Segment Open
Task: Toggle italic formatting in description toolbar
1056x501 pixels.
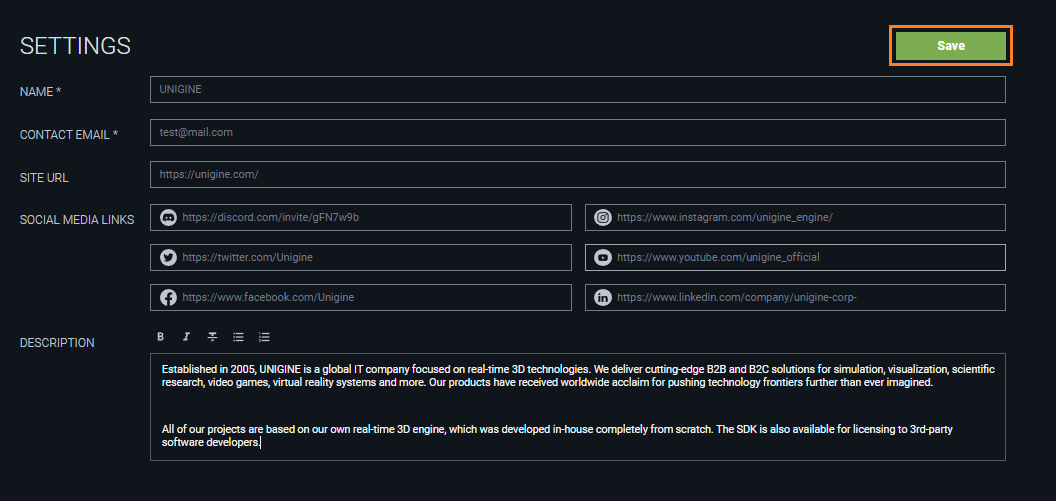Action: point(187,337)
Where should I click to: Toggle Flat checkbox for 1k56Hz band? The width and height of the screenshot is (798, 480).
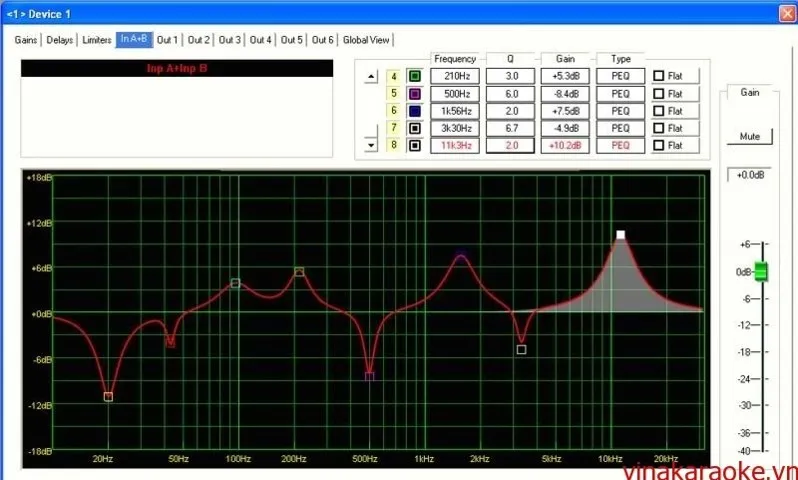pos(658,111)
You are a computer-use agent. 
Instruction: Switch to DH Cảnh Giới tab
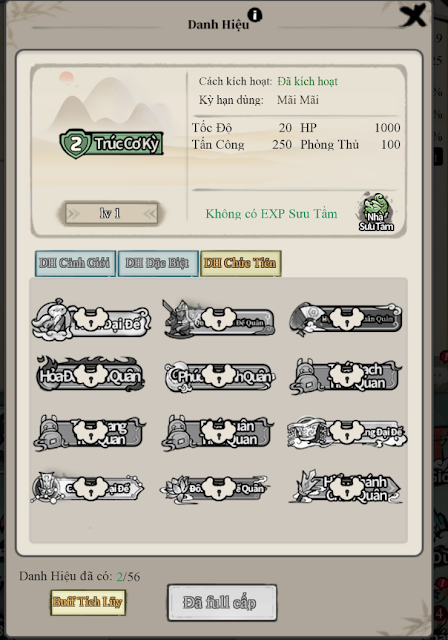(x=75, y=263)
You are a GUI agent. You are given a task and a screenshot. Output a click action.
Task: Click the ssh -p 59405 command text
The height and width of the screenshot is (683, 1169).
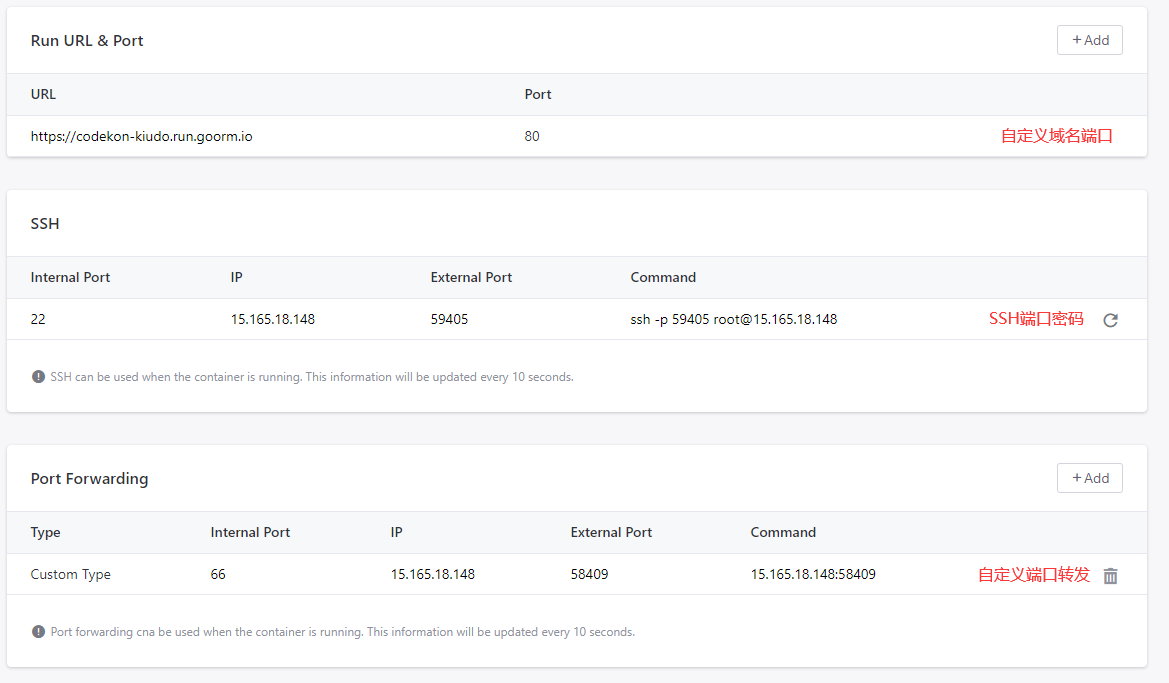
Segment Closed
• WHAT YOU HAVE TO DO:
The entries must be repeated exactly. Leave the images out.

• YOUR SOLUTION:
Task: Toggle italic formatting in description toolbar
1056x501 pixels.
Action: point(187,337)
Where should I click to: Toggle Flat checkbox for 1k56Hz band? The width and height of the screenshot is (798, 480).
pos(658,111)
You are a computer-use agent. 
Instruction: Switch to DH Cảnh Giới tab
(x=75, y=263)
You are a GUI agent. You are given a task and a screenshot. Output a click action.
Task: Click the ssh -p 59405 command text
The height and width of the screenshot is (683, 1169).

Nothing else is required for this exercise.